“Billie was married to me all of his life, and I choose to be married to him all of my life.”
Peggy S. Harris, a native of Vernon, Texas, was working at Altus AFB as an electrical instrument mechanic in 1942 when she first heard from Air Force 1st Lt. Billie D. Harris, a native of Altus, Okla.
“I worked with my husband’s father at that time,” Peggy said. “He was writing letters to [Billie], telling him about me, and I refused to write to him first or give him or his father my address. So he wrote a letter to me and put it in an envelope to his father to give to me. That was my first acquaintance with him.”
After that, they wrote letters back and forth.
“I tried to discourage him,” Peggy said. “I wrote to him that I loved opera and listened on Saturday afternoons. I thought that would turn any man off, but he wasn’t and he wrote back. I wrote him that I memorized poetry and he wrote back that he memorized poetry as well and he thought that was really great.”
“So over and over, when I tried to put him off, he still came back and wrote,” she said.
Peggy and Billie finally met in person in a hangar at Altus AFB.
“When he came home for leave, I hid in the cockpit of an airplane so he wouldn’t find me,” she said. “Then all of a sudden, even though I was crouched down in the cock pit, the door opened and there he was. Evidently, he saw me squatting in the plane.”
Since then, they were inseparable, Peggy said.
Peggy was married to 1st Lt. Billie Harris for only six weeks before he deployed in World War II.
“He wrote me that the ship was needed for wounded and he would come home as soon as there was space available,” Peggy said.
1st Lt. Harris flew his last mission over Normandy, France July 17, 1944 after which he never returned.
For more than 60 years, Peggy has been on a journey to find answers to her husband’s whereabouts.
He was first reported as missing, and then reported as alive and coming home. But Peggy later received a letter saying he was killed and buried at a certain cemetery, then another letter that said he was buried in another cemetery, and then was told that those remains weren’t her husband’s after all.
“And then Alton (Billie’s cousin) reached out and decided to request Billie’s military records,” Peggy said. “They told Alton in September (2005) that it would take six months, and then they called him back and said ‘you’ll never believe this, but six months ago a woman from France asked for these files and we sent copies to her’.”
Peggy and Alton attained the woman’s name and contacted her.
They were then informed that 1st Lt. Harris was buried in Normandy.
“The woman said that the people in Normandy wanted to have a parade and ceremony and she invited us to come,” Peggy said. “She told us to set the date, and we set it for Easter of 2006.”

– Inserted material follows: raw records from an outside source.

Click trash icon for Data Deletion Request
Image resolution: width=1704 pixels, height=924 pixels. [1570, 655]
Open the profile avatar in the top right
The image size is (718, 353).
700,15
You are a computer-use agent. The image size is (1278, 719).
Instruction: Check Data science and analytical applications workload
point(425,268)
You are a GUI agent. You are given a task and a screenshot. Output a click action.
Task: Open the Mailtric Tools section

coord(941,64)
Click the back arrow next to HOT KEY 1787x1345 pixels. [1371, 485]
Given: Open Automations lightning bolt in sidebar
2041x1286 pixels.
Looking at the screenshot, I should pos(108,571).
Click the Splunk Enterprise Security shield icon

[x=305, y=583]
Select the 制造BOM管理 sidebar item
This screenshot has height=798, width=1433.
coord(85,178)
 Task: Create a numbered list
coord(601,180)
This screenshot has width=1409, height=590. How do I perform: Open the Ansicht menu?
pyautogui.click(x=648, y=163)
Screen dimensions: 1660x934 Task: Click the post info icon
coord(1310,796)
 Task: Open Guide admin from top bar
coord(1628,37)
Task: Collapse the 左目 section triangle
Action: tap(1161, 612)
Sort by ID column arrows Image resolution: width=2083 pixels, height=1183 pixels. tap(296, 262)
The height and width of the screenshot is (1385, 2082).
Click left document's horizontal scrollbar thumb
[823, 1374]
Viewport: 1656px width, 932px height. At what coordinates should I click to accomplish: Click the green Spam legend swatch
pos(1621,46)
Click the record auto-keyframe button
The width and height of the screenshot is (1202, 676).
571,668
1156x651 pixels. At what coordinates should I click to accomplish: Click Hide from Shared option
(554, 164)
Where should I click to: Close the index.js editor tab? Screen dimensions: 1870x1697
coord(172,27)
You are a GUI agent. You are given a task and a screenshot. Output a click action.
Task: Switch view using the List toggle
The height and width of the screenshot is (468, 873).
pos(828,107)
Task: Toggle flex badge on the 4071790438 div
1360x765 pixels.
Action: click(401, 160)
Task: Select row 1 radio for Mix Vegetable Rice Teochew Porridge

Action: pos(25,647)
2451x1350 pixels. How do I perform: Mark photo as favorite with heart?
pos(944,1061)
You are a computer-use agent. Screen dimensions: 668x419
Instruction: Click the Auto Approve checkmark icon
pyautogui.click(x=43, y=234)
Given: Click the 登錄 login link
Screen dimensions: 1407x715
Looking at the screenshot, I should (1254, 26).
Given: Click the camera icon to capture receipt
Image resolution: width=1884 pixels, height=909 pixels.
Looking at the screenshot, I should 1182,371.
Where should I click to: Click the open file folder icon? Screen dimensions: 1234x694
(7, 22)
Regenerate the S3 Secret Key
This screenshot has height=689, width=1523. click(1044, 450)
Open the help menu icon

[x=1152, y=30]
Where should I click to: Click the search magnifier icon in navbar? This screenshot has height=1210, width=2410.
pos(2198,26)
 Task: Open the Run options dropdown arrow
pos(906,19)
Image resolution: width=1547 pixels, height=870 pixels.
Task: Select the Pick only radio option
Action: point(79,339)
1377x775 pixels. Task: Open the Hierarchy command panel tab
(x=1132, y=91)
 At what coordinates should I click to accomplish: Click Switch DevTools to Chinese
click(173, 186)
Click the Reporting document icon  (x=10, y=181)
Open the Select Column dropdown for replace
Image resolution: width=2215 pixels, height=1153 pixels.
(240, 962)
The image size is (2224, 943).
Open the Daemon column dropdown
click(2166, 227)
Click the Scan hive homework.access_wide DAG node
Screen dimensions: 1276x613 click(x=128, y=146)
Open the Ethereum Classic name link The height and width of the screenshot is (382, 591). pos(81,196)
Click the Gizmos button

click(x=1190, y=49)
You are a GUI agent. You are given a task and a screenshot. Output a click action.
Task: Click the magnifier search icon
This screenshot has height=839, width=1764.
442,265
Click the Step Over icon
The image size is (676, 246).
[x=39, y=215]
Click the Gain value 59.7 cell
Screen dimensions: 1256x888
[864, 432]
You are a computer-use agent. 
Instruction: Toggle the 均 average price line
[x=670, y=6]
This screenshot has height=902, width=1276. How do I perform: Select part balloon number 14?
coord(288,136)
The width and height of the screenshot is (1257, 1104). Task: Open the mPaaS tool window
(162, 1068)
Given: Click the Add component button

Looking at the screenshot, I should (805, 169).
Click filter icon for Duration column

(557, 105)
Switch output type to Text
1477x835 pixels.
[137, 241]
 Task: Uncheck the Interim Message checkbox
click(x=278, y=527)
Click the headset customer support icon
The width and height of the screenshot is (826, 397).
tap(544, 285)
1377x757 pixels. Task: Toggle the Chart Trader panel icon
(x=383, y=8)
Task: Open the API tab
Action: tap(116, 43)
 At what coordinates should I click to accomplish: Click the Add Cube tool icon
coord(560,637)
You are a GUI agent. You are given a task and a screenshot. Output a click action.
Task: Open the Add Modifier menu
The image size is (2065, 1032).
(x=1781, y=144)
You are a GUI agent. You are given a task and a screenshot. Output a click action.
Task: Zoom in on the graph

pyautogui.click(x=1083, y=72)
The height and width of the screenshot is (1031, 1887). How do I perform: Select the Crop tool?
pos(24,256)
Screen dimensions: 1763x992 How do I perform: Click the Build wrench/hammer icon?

Peggy also discovered that a small town in Normandy called Les Ventes named the main road “Place Billie D. Harris” where members of the town have marched down every year for 60 years to honor his sacrifice. 1st Lt. Harris veered the plane he flew into the woods, avoiding crashing into the town.
Peggy said that the people of Normandy welcomed her to their home with open arms.
Since then Peggy sends flowers to adorn her husband’s grave ten times a year—for anniversaries, Easter, his birthday, and Valentine’s Day to name a few.
At an assembly to honor U.S. Veterans at Vernon High School Nov. 12, the Altus AFB Blue Knights Honor Guard performed a flag folding ceremony in commemoration of 1st Lt. Billie D. Harris. The flag was presented to Peggy by Col. Ted Detwiler, 97th Operations Group commander.
“Veteran’s Day means so much to me, and always will,” Peggy said. “We will always remember.”